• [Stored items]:
Content starts

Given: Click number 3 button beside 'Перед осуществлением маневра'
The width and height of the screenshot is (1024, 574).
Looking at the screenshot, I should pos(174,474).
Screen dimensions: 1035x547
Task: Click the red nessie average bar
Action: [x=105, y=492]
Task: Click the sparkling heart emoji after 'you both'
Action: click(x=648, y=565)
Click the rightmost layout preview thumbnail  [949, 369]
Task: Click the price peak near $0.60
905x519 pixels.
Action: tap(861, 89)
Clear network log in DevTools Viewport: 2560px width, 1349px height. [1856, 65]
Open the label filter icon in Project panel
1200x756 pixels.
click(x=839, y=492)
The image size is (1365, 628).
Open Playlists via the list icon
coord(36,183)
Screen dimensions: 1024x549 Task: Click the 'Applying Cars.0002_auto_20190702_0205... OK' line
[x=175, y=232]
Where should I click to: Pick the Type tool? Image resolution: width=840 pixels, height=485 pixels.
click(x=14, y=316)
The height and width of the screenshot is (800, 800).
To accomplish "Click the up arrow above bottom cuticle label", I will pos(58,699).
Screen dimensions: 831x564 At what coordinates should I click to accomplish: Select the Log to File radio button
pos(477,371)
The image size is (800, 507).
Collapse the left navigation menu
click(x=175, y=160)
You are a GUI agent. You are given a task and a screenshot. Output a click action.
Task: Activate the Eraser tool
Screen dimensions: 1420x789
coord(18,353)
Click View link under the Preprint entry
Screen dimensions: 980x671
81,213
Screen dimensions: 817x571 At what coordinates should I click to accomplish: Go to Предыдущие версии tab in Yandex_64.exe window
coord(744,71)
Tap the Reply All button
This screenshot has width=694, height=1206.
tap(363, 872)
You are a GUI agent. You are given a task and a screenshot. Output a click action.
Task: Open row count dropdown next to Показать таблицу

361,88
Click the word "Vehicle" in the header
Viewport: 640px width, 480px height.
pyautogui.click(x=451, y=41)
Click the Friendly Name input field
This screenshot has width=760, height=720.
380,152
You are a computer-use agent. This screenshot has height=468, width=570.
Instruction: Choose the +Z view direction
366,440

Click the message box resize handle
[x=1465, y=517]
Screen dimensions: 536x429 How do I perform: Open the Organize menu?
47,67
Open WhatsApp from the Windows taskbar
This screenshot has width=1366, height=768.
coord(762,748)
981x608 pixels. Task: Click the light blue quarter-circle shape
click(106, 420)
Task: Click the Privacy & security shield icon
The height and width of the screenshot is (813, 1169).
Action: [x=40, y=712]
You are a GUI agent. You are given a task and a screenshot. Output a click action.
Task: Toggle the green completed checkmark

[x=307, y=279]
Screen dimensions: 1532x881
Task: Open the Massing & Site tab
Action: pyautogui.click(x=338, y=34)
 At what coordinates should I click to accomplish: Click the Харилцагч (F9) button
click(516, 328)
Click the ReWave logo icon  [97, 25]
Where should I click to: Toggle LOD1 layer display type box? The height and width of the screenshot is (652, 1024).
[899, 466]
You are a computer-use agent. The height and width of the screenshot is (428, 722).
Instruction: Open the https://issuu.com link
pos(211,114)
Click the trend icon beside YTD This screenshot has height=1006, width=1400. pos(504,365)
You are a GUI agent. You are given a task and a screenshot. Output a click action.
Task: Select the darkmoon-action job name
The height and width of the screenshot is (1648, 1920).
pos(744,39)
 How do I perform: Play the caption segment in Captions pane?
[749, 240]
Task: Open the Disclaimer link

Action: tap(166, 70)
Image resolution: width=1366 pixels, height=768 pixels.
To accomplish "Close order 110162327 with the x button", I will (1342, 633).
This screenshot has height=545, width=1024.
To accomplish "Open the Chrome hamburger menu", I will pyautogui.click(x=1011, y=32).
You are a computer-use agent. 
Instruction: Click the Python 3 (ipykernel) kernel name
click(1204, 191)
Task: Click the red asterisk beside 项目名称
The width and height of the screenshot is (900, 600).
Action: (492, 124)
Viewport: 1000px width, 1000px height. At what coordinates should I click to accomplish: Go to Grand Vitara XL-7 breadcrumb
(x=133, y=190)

Content ends

• [INSTRUCTIONS TO FOLLOW]: Would you transcribe all of the data, keeping each line exact?

• [SOLUTION FOR THIS EXERCISE]:
Given: Click number 3 button beside 'Перед осуществлением маневра'
The width and height of the screenshot is (1024, 574).
Looking at the screenshot, I should pos(174,474).
Screen dimensions: 1035x547
Task: Click the red nessie average bar
Action: [x=105, y=492]
Task: Click the sparkling heart emoji after 'you both'
Action: click(x=648, y=565)
Click the rightmost layout preview thumbnail  [949, 369]
Task: Click the price peak near $0.60
905x519 pixels.
Action: tap(861, 89)
Clear network log in DevTools Viewport: 2560px width, 1349px height. [1856, 65]
Open the label filter icon in Project panel
1200x756 pixels.
click(x=839, y=492)
The image size is (1365, 628).
Open Playlists via the list icon
coord(36,183)
Screen dimensions: 1024x549 Task: Click the 'Applying Cars.0002_auto_20190702_0205... OK' line
[x=175, y=232]
Where should I click to: Pick the Type tool? Image resolution: width=840 pixels, height=485 pixels.
click(x=14, y=316)
The height and width of the screenshot is (800, 800).
To accomplish "Click the up arrow above bottom cuticle label", I will pos(58,699).
Screen dimensions: 831x564 At what coordinates should I click to accomplish: Select the Log to File radio button
pos(477,371)
The image size is (800, 507).
Collapse the left navigation menu
click(x=175, y=160)
You are a GUI agent. You are given a task and a screenshot. Output a click action.
Task: Activate the Eraser tool
Screen dimensions: 1420x789
coord(18,353)
Click View link under the Preprint entry
Screen dimensions: 980x671
81,213
Screen dimensions: 817x571 At what coordinates should I click to accomplish: Go to Предыдущие версии tab in Yandex_64.exe window
coord(744,71)
Tap the Reply All button
This screenshot has width=694, height=1206.
tap(363, 872)
You are a GUI agent. You are given a task and a screenshot. Output a click action.
Task: Open row count dropdown next to Показать таблицу

361,88
Click the word "Vehicle" in the header
Viewport: 640px width, 480px height.
pyautogui.click(x=451, y=41)
Click the Friendly Name input field
This screenshot has width=760, height=720.
380,152
You are a computer-use agent. This screenshot has height=468, width=570.
Instruction: Choose the +Z view direction
366,440

Click the message box resize handle
[x=1465, y=517]
Screen dimensions: 536x429 How do I perform: Open the Organize menu?
47,67
Open WhatsApp from the Windows taskbar
This screenshot has width=1366, height=768.
coord(762,748)
981x608 pixels. Task: Click the light blue quarter-circle shape
click(106, 420)
Task: Click the Privacy & security shield icon
The height and width of the screenshot is (813, 1169).
Action: [x=40, y=712]
You are a GUI agent. You are given a task and a screenshot. Output a click action.
Task: Toggle the green completed checkmark

[x=307, y=279]
Screen dimensions: 1532x881
Task: Open the Massing & Site tab
Action: pyautogui.click(x=338, y=34)
 At what coordinates should I click to accomplish: Click the Харилцагч (F9) button
click(516, 328)
Click the ReWave logo icon  [97, 25]
Where should I click to: Toggle LOD1 layer display type box? The height and width of the screenshot is (652, 1024).
[899, 466]
You are a computer-use agent. The height and width of the screenshot is (428, 722).
Instruction: Open the https://issuu.com link
pos(211,114)
Click the trend icon beside YTD This screenshot has height=1006, width=1400. pos(504,365)
You are a GUI agent. You are given a task and a screenshot. Output a click action.
Task: Select the darkmoon-action job name
The height and width of the screenshot is (1648, 1920).
pos(744,39)
 How do I perform: Play the caption segment in Captions pane?
[749, 240]
Task: Open the Disclaimer link

Action: tap(166, 70)
Image resolution: width=1366 pixels, height=768 pixels.
To accomplish "Close order 110162327 with the x button", I will (1342, 633).
This screenshot has height=545, width=1024.
To accomplish "Open the Chrome hamburger menu", I will pyautogui.click(x=1011, y=32).
You are a computer-use agent. 
Instruction: Click the Python 3 (ipykernel) kernel name
click(1204, 191)
Task: Click the red asterisk beside 项目名称
The width and height of the screenshot is (900, 600).
Action: (492, 124)
Viewport: 1000px width, 1000px height. At what coordinates should I click to accomplish: Go to Grand Vitara XL-7 breadcrumb
(x=133, y=190)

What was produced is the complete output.